A teoria do Estado soberano e o sistema global contemporâneo têm uma segunda grande
área de disjunção na presença de uma vasta gama de organizações e regimes
internacionais estabelecidos para lidar com setores da atividade transnacional. O
crescimento dessas novas formas de associação política reflete a rápida expansão das
ligações transnacionais e leva a mudanças na estrutura das decisões políticas mundiais.

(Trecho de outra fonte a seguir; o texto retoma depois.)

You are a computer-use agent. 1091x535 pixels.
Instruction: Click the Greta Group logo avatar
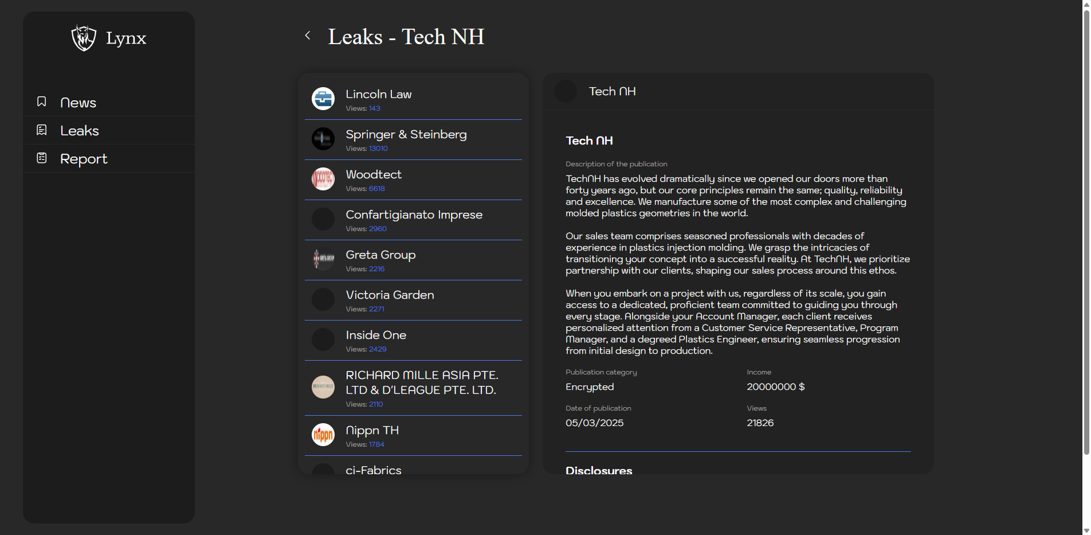(323, 259)
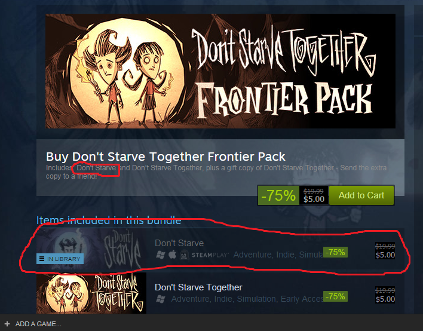The width and height of the screenshot is (423, 331).
Task: Click the Don't Starve Together capsule thumbnail
Action: [91, 293]
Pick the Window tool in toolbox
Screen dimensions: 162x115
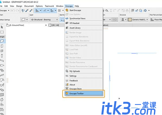[x=2, y=51]
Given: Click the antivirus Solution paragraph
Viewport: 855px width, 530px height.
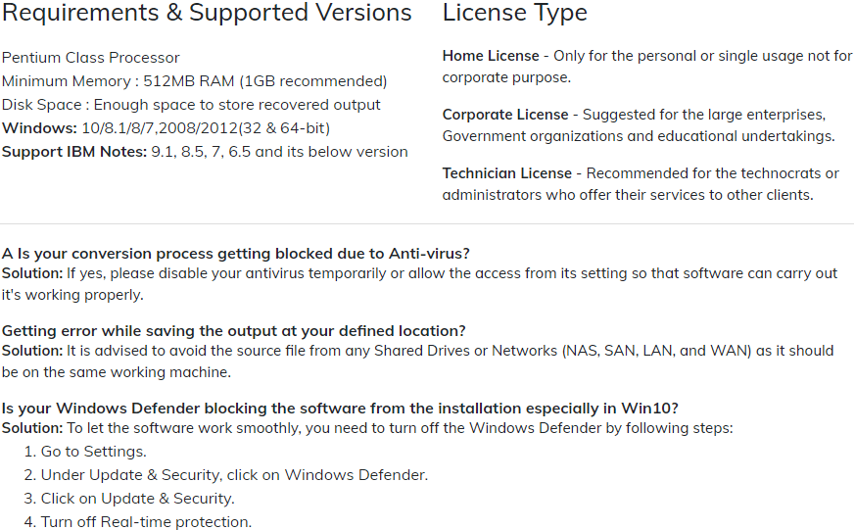Looking at the screenshot, I should click(x=419, y=283).
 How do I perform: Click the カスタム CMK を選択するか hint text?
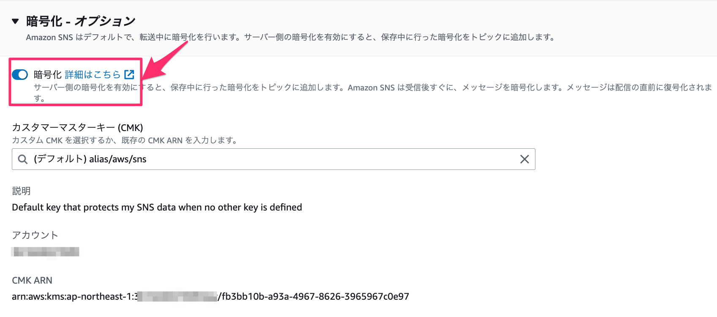click(x=124, y=140)
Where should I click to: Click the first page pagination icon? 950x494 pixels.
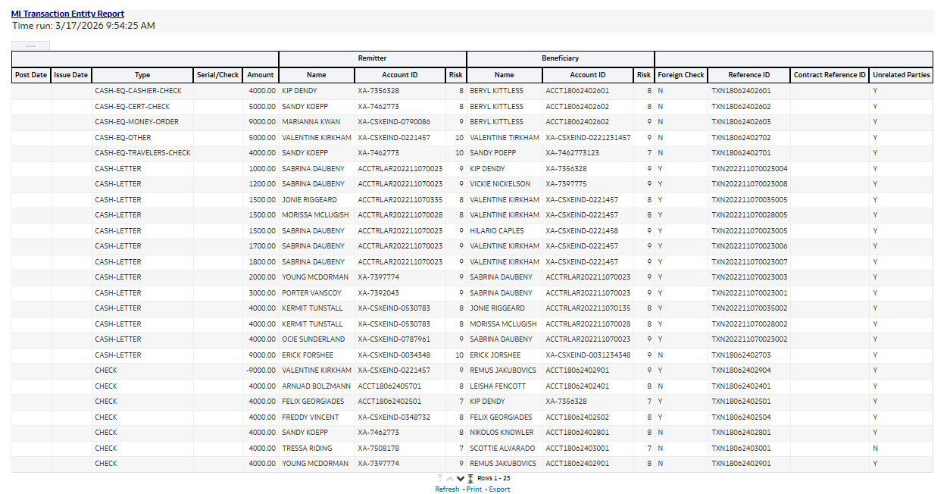click(439, 478)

Algumas dessas agências são técnicas e não envolvem controvérsia política, enquanto
outras, como o Fundo Monetário Internacional, são altamente polêmicas e envolvem
uma "consolidação da autoridade". A intervenção do FMI pode causar tensão entre a
idéia do Estado soberano e a natureza das decisões no plano internacional, levantando
questões sobre as condições necessárias para que uma comunidade defina suas próprias
políticas e orientações.
O direito internacional tem desenvolvido sistemas de regulação legal para governos,
organizações não governamentais e indivíduos. Há duas regras jurídicas tradicionais que
protegem a soberania nacional, mas essas regras têm sido questionadas por tribunais
ocidentais. A tensão entre soberania e direito internacional é atualmente clara. A
Convenção Europeia para a Proteção dos Direitos Humanos e das Liberdades
Fundamentais (1950) é uma iniciativa legal importante que permite aos cidadãos
europeus acionarem seus próprios governos. Embora o sistema ainda tenha problemas, é
uma inovação importante no direito internacional.